The records need to be set down again exactly as they appear.
=== MATERIAL PROVIDED ===
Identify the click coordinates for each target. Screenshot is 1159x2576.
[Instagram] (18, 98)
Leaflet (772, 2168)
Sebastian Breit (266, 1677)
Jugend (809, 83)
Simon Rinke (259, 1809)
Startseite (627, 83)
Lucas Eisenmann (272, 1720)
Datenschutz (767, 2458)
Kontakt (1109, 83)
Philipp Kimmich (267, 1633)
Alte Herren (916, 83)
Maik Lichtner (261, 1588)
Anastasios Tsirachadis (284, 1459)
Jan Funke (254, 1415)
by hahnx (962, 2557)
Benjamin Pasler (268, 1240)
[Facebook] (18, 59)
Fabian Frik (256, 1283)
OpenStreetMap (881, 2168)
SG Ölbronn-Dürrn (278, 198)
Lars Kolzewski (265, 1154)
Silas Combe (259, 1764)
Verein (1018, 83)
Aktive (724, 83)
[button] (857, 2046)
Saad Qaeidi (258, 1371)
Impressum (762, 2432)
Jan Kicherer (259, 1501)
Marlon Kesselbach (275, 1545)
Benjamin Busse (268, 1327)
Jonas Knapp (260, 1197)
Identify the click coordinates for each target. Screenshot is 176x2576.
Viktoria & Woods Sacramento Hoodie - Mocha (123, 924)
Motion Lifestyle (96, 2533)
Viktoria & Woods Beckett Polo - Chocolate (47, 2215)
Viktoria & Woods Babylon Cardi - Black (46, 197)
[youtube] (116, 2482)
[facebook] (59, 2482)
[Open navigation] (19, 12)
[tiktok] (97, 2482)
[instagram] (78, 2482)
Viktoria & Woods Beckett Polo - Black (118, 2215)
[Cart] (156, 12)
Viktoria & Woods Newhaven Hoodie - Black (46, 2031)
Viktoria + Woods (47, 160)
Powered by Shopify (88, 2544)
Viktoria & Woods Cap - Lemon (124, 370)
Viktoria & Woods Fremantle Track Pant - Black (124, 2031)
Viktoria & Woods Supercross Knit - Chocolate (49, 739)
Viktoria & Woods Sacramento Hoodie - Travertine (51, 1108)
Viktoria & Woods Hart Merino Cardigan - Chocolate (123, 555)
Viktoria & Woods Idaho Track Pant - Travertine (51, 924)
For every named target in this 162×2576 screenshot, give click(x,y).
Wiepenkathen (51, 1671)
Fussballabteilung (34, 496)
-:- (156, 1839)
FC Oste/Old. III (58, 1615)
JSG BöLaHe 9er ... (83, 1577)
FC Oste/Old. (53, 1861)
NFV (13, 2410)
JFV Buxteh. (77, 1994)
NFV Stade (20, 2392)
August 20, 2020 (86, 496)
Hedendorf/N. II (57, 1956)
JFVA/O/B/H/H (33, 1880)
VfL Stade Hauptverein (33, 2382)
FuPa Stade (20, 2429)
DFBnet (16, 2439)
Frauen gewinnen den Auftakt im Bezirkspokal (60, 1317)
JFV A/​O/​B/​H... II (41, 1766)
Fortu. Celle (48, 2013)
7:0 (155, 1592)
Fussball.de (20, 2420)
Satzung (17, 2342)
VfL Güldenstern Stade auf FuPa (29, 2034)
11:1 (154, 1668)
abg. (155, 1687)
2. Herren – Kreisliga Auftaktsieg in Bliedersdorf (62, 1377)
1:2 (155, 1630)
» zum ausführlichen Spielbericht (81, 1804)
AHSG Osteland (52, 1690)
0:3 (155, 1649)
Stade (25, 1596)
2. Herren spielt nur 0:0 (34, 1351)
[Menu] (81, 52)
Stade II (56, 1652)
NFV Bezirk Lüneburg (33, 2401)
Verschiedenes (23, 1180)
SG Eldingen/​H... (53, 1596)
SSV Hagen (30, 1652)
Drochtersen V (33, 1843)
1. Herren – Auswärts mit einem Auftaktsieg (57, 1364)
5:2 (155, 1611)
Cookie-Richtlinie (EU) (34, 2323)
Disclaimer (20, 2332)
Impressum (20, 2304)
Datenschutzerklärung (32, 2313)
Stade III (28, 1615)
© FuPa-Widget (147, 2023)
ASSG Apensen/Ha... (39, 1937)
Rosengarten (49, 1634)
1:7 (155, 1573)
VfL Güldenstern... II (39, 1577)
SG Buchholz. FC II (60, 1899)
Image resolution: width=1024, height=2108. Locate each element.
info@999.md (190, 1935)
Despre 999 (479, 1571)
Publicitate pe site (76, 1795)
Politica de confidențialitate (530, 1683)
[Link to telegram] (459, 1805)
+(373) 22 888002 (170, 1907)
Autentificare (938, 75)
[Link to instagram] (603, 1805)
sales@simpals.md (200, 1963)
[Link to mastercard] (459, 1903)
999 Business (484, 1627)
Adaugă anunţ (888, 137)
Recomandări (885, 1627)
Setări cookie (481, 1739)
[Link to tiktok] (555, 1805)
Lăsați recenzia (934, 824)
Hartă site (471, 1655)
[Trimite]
===
» **ANSWER TO THIS EXERCISE**:
Identify the click coordinates for each target. Screenshot is 1159x2576.
[Instagram] (18, 98)
Leaflet (772, 2168)
Sebastian Breit (266, 1677)
Jugend (809, 83)
Simon Rinke (259, 1809)
Startseite (627, 83)
Lucas Eisenmann (272, 1720)
Datenschutz (767, 2458)
Kontakt (1109, 83)
Philipp Kimmich (267, 1633)
Alte Herren (916, 83)
Maik Lichtner (261, 1588)
Anastasios Tsirachadis (284, 1459)
Jan Funke (254, 1415)
by hahnx (962, 2557)
Benjamin Pasler (268, 1240)
[Facebook] (18, 59)
Fabian Frik (256, 1283)
OpenStreetMap (881, 2168)
SG Ölbronn-Dürrn (278, 198)
Lars Kolzewski (265, 1154)
Silas Combe (259, 1764)
Verein (1018, 83)
Aktive (724, 83)
[button] (857, 2046)
Saad Qaeidi (258, 1371)
Impressum (762, 2432)
Jan Kicherer (259, 1501)
Marlon Kesselbach (275, 1545)
Benjamin Busse (268, 1327)
Jonas Knapp (260, 1197)
Identify the click coordinates for each target. Screenshot is 176x2576.
Viktoria & Woods Sacramento Hoodie - Mocha (123, 924)
Motion Lifestyle (96, 2533)
Viktoria & Woods Beckett Polo - Chocolate (47, 2215)
Viktoria & Woods Babylon Cardi - Black (46, 197)
[youtube] (116, 2482)
[facebook] (59, 2482)
[Open navigation] (19, 12)
[tiktok] (97, 2482)
[instagram] (78, 2482)
Viktoria & Woods Beckett Polo - Black (118, 2215)
[Cart] (156, 12)
Viktoria & Woods Newhaven Hoodie - Black (46, 2031)
Viktoria + Woods (47, 160)
Powered by Shopify (88, 2544)
Viktoria & Woods Cap - Lemon (124, 370)
Viktoria & Woods Fremantle Track Pant - Black (124, 2031)
Viktoria & Woods Supercross Knit - Chocolate (49, 739)
Viktoria & Woods Sacramento Hoodie - Travertine (51, 1108)
Viktoria & Woods Hart Merino Cardigan - Chocolate (123, 555)
Viktoria & Woods Idaho Track Pant - Travertine (51, 924)
For every named target in this 162×2576 screenshot, give click(x,y).
Wiepenkathen (51, 1671)
Fussballabteilung (34, 496)
-:- (156, 1839)
FC Oste/Old. III (58, 1615)
JSG BöLaHe 9er ... (83, 1577)
FC Oste/Old. (53, 1861)
NFV (13, 2410)
JFV Buxteh. (77, 1994)
NFV Stade (20, 2392)
August 20, 2020 (86, 496)
Hedendorf/N. II (57, 1956)
JFVA/O/B/H/H (33, 1880)
VfL Stade Hauptverein (33, 2382)
FuPa Stade (20, 2429)
DFBnet (16, 2439)
Frauen gewinnen den Auftakt im Bezirkspokal (60, 1317)
JFV A/​O/​B/​H... II (41, 1766)
Fortu. Celle (48, 2013)
7:0 (155, 1592)
Fussball.de (20, 2420)
Satzung (17, 2342)
VfL Güldenstern Stade auf FuPa (29, 2034)
11:1 (154, 1668)
abg. (155, 1687)
2. Herren – Kreisliga Auftaktsieg in Bliedersdorf (62, 1377)
1:2 (155, 1630)
» zum ausführlichen Spielbericht (81, 1804)
AHSG Osteland (52, 1690)
0:3 (155, 1649)
Stade (25, 1596)
2. Herren spielt nur 0:0 (34, 1351)
[Menu] (81, 52)
Stade II (56, 1652)
NFV Bezirk Lüneburg (33, 2401)
Verschiedenes (23, 1180)
SG Eldingen/​H... (53, 1596)
SSV Hagen (30, 1652)
Drochtersen V (33, 1843)
1. Herren – Auswärts mit einem Auftaktsieg (57, 1364)
5:2 (155, 1611)
Cookie-Richtlinie (EU) (34, 2323)
Disclaimer (20, 2332)
Impressum (20, 2304)
Datenschutzerklärung (32, 2313)
Stade III (28, 1615)
© FuPa-Widget (147, 2023)
ASSG Apensen/Ha... (39, 1937)
Rosengarten (49, 1634)
1:7 (155, 1573)
VfL Güldenstern... II (39, 1577)
SG Buchholz. FC II (60, 1899)
Image resolution: width=1024, height=2108. Locate each element.
info@999.md (190, 1935)
Despre 999 (479, 1571)
Publicitate pe site (76, 1795)
Politica de confidențialitate (530, 1683)
[Link to telegram] (459, 1805)
+(373) 22 888002 (170, 1907)
Autentificare (938, 75)
[Link to instagram] (603, 1805)
sales@simpals.md (200, 1963)
[Link to mastercard] (459, 1903)
999 Business (484, 1627)
Adaugă anunţ (888, 137)
Recomandări (885, 1627)
Setări cookie (481, 1739)
[Link to tiktok] (555, 1805)
Lăsați recenzia (934, 824)
Hartă site (471, 1655)
[Trimite]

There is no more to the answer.